Job item: Starting with the line containing "What do you see at coordinates (471, 383)" and going on through the line containing "This screenshot has width=1024, height=717.", write out those items again, switching "on the screen" to "in the screenshot" and changing nothing else.

Records to process:
___

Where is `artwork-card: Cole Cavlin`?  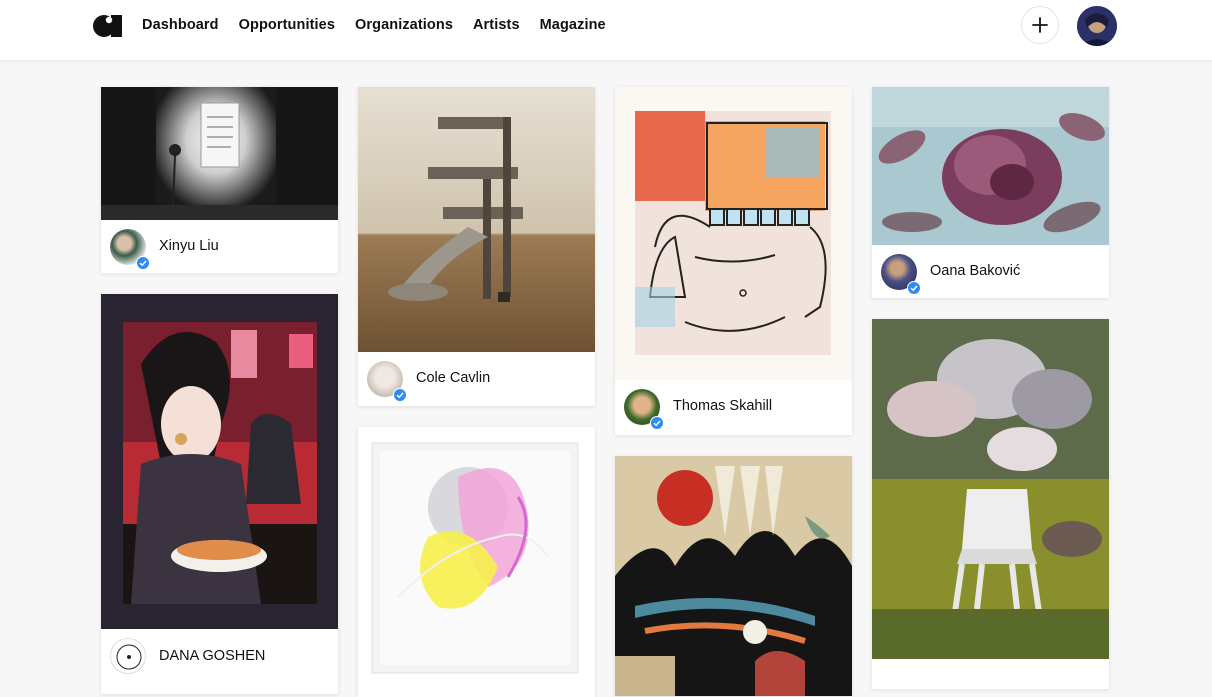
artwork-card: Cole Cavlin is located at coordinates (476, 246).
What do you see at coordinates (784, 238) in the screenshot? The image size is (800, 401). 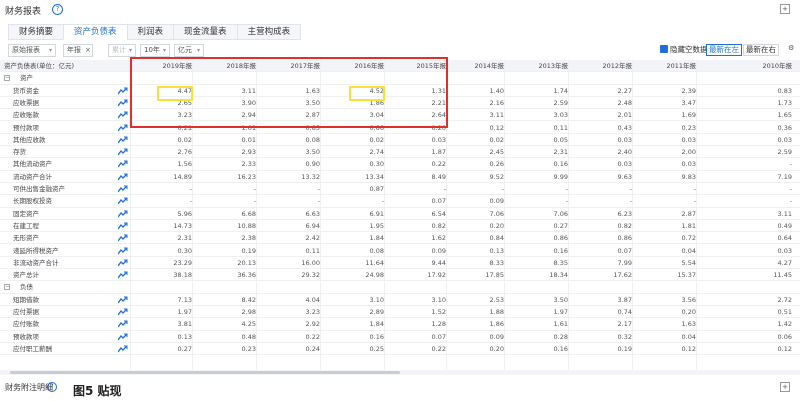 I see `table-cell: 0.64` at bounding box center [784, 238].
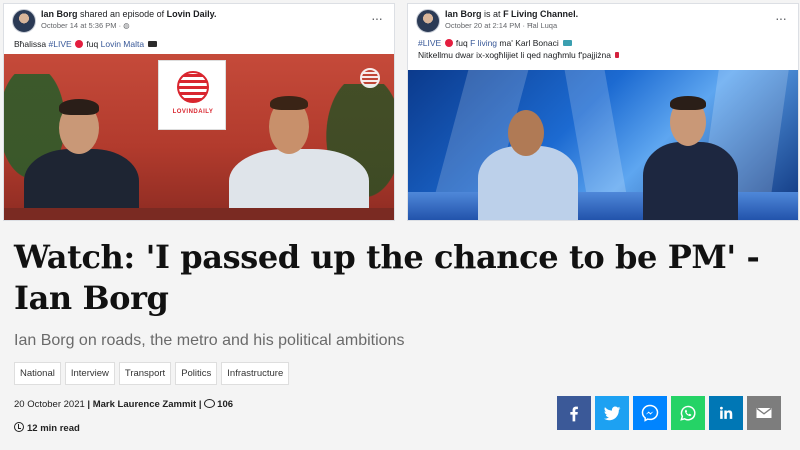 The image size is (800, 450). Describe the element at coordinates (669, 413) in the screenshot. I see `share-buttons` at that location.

___

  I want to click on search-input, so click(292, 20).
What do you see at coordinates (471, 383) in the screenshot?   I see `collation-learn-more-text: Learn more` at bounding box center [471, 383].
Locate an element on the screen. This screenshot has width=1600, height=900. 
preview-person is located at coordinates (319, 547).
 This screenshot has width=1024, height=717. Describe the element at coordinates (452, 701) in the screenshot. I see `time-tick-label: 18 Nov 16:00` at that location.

___

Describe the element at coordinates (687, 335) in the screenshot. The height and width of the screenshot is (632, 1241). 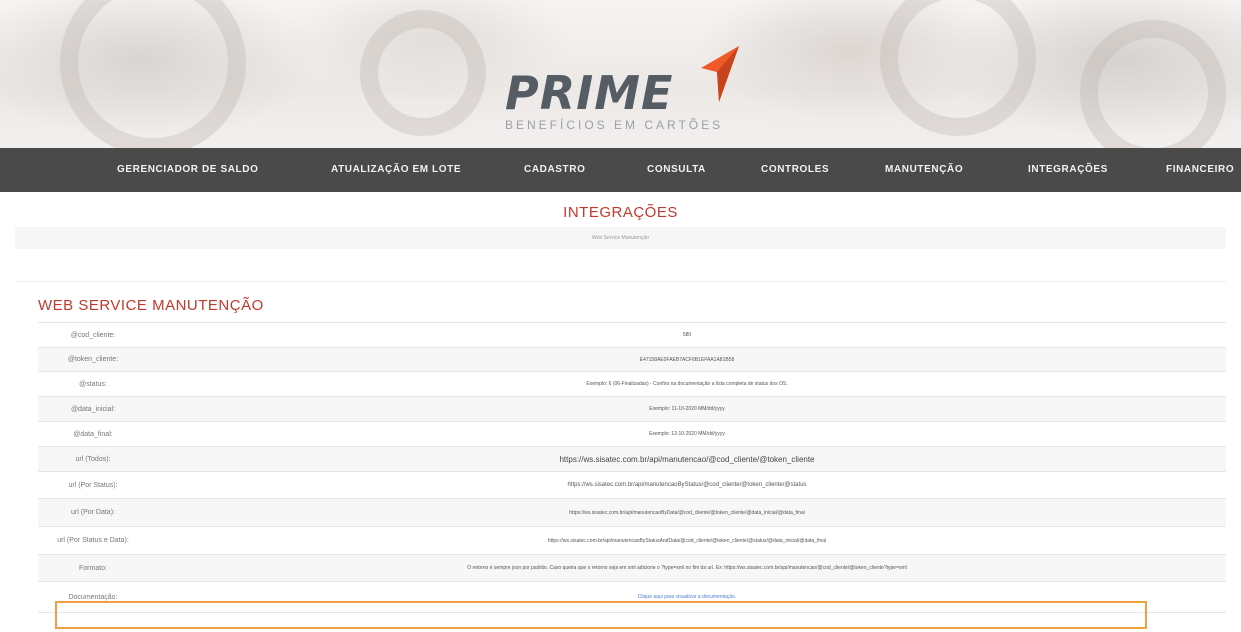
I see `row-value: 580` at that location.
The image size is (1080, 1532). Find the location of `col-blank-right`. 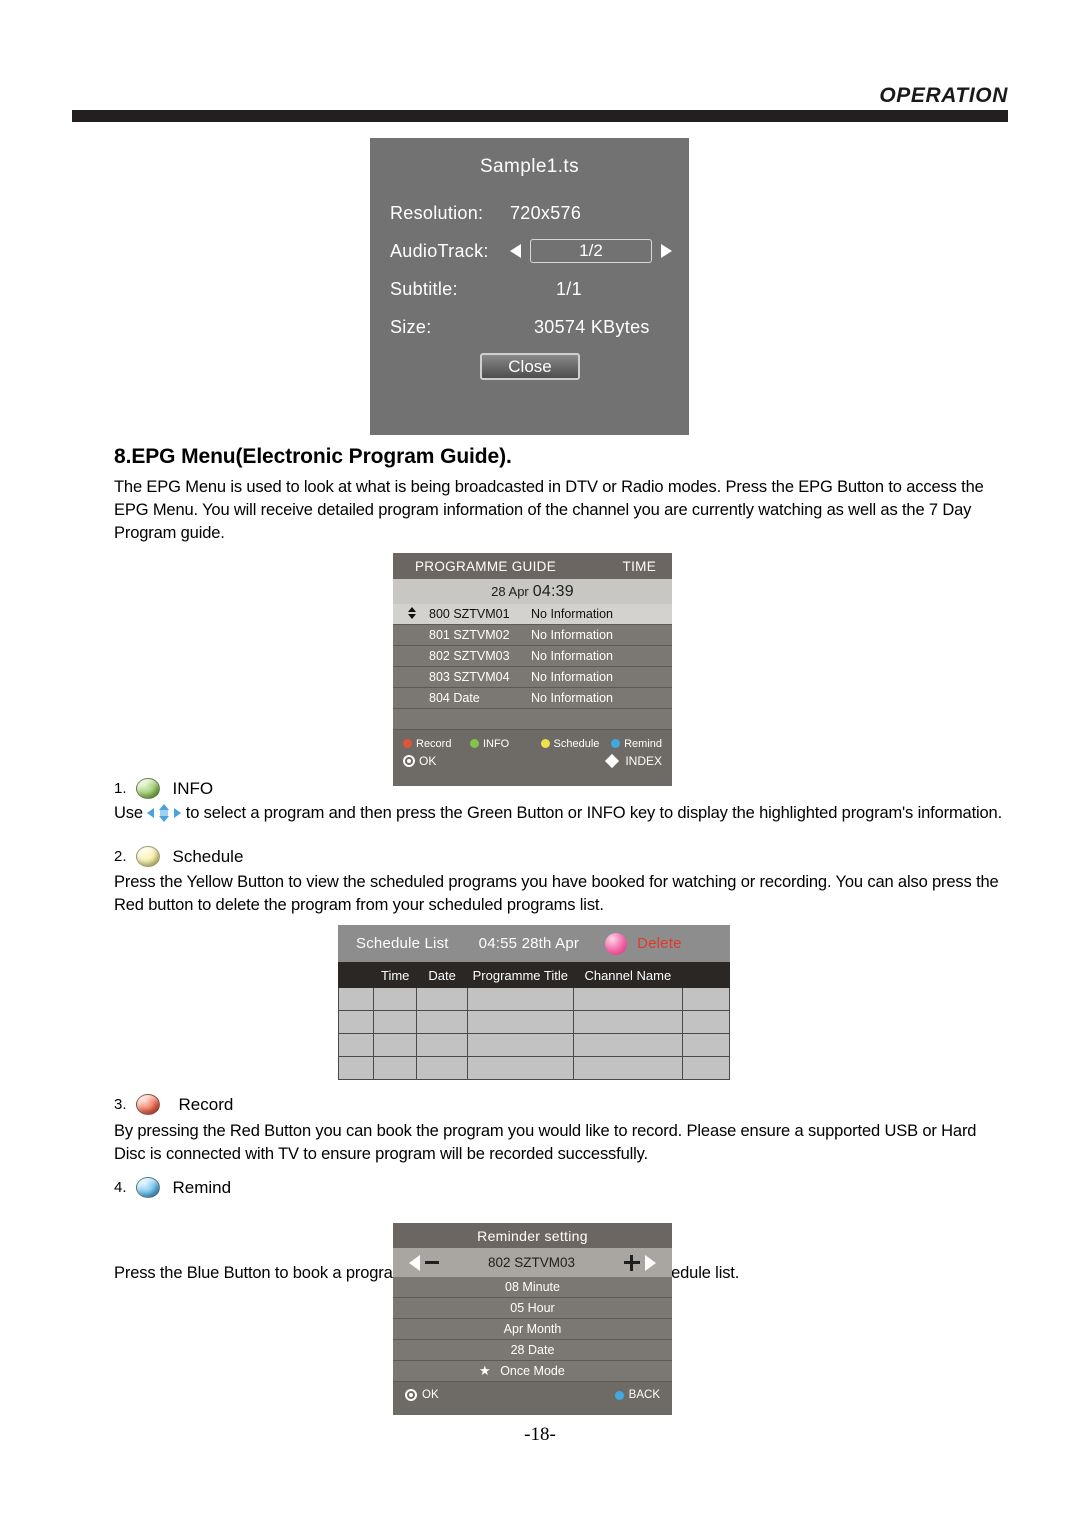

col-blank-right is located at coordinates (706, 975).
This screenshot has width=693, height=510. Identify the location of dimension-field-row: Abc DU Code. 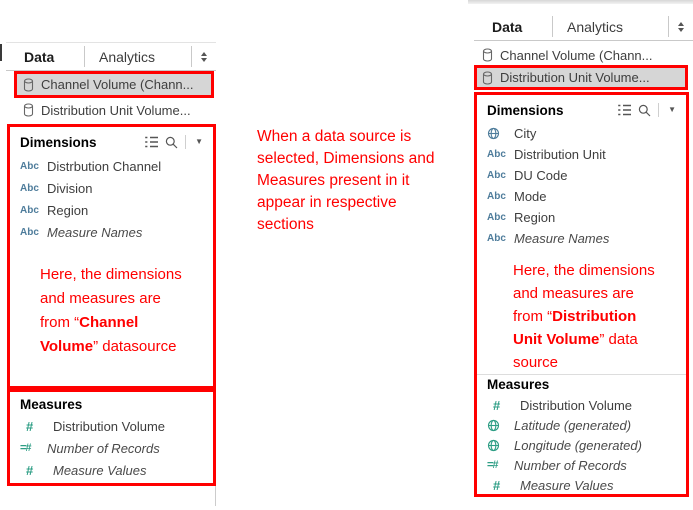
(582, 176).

___

Answer area:
What do you see at coordinates (471, 383) in the screenshot?   I see `collation-learn-more-text: Learn more` at bounding box center [471, 383].
Locate an element in the screenshot. This screenshot has width=1600, height=900. 
preview-person is located at coordinates (319, 547).
 This screenshot has width=1024, height=717. Describe the element at coordinates (452, 701) in the screenshot. I see `time-tick-label: 18 Nov 16:00` at that location.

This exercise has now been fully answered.